Alice Hoffman : The Story Sisters
Alice Hoffman’s sense of the spiritual reality lying hidden inside the natural world has rarely been put to better use than in her creation of Arnish, a language and mythology shared by three sisters surnamed Story, and pitched to exclude their hopeful, fearful mother. In her searing novel The Story Sisters, she uses her lyrical, unflinching prose to peer inside such mysteries of sisterhood and motherhood. As the ties that bind the Story women stretch with rebellion and dissipate with death, Hoffman reveals the pain and possibilities for redemption that are both found in families, though not in equal measure.
The novel opens with a terrifying episode in Central Park, as oldest sister Elv persuades middle child Claire to drive off with a carriage horse that they are certain is being abused. In the ensuing wreck, Elv displays her power to redefine reality through her storytelling prowess, echoing a “bad day” years ago (only described in fleeting allusions) when a trusted adult’s threat to Claire was thwarted by Elv’s substitution of herself. The tale Elv tells herself about that incident convinces her that she isn’t of this world—she’s a fairy child in danger of being held captive by human stratagems of rope, bread, and iron. Unlike Claire and youngest sister Meg, who abandon Arnelle and its epic conflicts when they move into adolescence, Elv slips farther away from the human world, eventually becoming institutionalized. Their mother Alice peers into the sisters’ inexplicable lives from the sidelines, half-convinced her divorce has driven them to unhappy madness and paralyzed in her efforts to rebuild the easy relationships of childhood.

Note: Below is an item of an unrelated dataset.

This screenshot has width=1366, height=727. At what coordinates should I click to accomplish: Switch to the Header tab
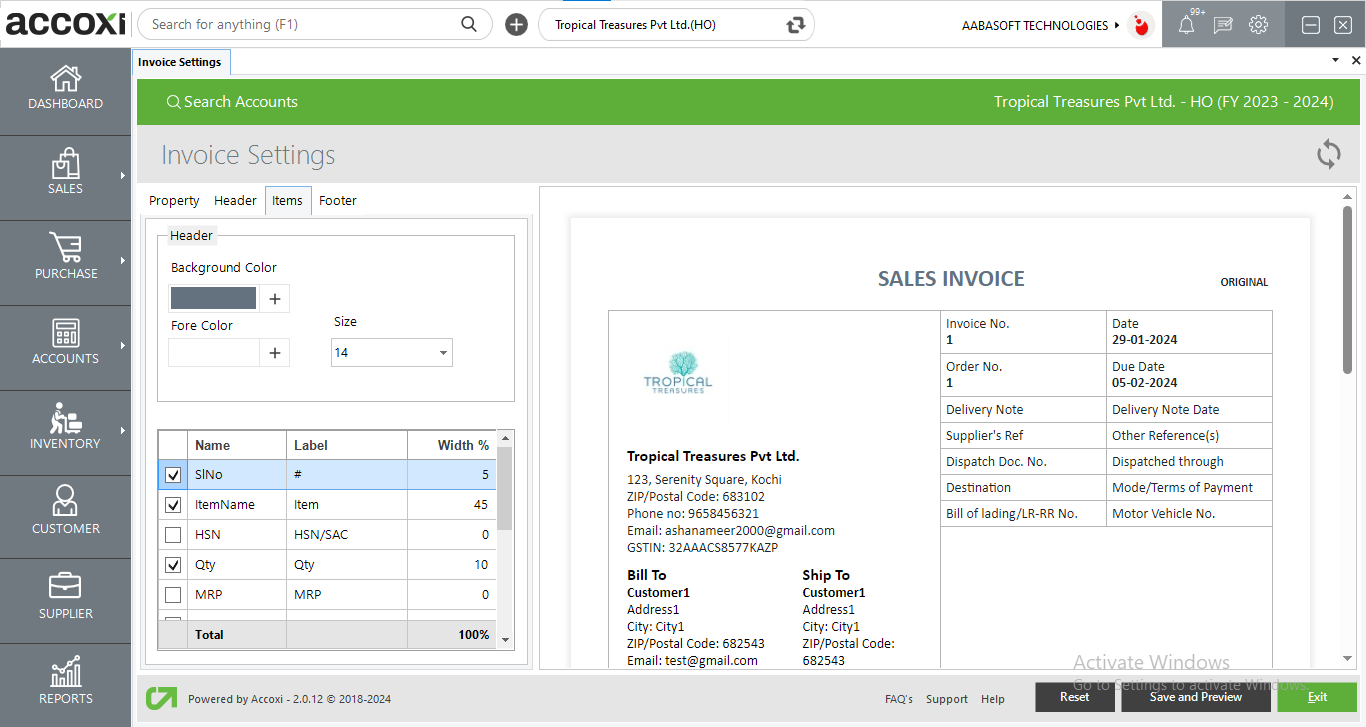[x=235, y=201]
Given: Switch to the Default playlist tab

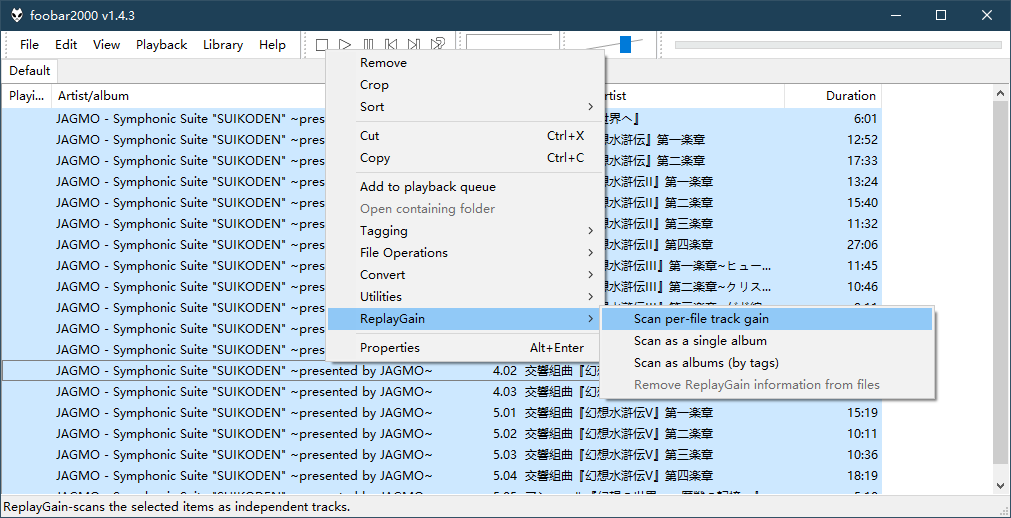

With a sure hand, Hoffman moves between the interior lives of characters who see the world in very different ways: demon-haunted Elv, follower Claire, outsider Meg, powerless Alice, their romantic Parisian grandmother, and silent Pete, the private investigator who works substitute-father magic behind the scenes. Family members have a unique ability to inflict harm on each other, and in the saddest cases, life’s inexorable movements make restitution impossible. Hoffman knows how to portray these tragedies without excess adornment. Yet she believes that unexpected opportunities arise as the generations turn. Although The Story Sisters primarily tracks a downward spiral, the few fragile swings toward reconnection add a transcendent glow to the heartbreak Hoffman chronicles with such meticulous care.